**ASSIGNED TASK:** Starting at the line that contains "Given: Open the hamburger navigation menu", return every line through the end of the data exactly, without pictures.

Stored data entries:

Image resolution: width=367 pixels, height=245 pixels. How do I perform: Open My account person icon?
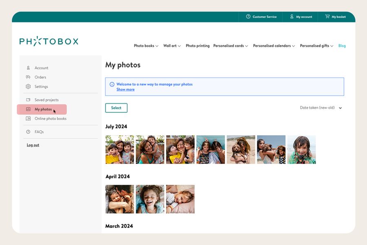pyautogui.click(x=292, y=17)
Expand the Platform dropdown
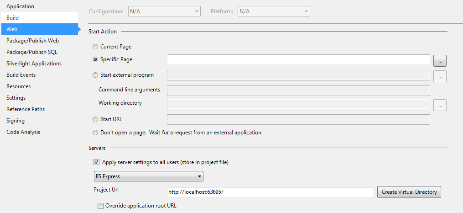 click(x=274, y=11)
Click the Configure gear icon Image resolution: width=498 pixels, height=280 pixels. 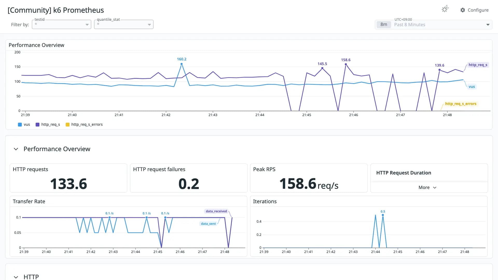[x=462, y=10]
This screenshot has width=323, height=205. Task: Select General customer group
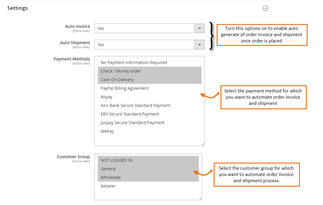coord(108,169)
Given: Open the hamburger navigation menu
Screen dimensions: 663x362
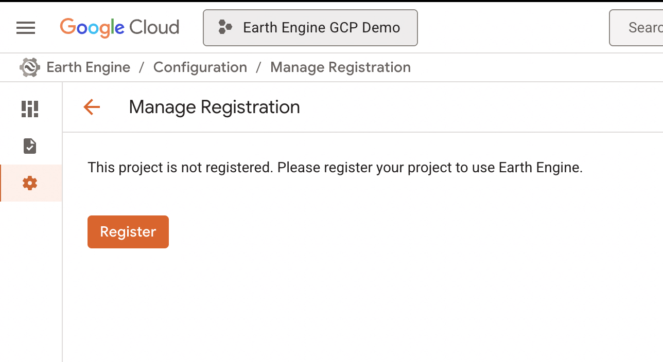Looking at the screenshot, I should pyautogui.click(x=25, y=28).
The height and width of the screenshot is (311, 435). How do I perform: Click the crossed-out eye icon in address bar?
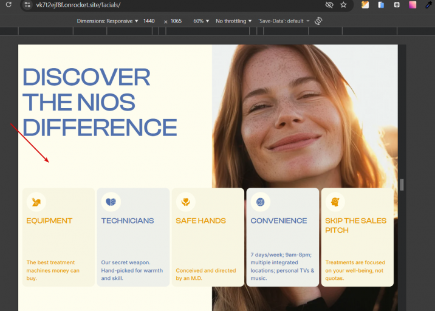coord(329,5)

**ANSWER:**
Given: Open the hamburger navigation menu
Screen dimensions: 663x362
Looking at the screenshot, I should pyautogui.click(x=25, y=28).
The height and width of the screenshot is (311, 435). How do I perform: Click the crossed-out eye icon in address bar?
coord(329,5)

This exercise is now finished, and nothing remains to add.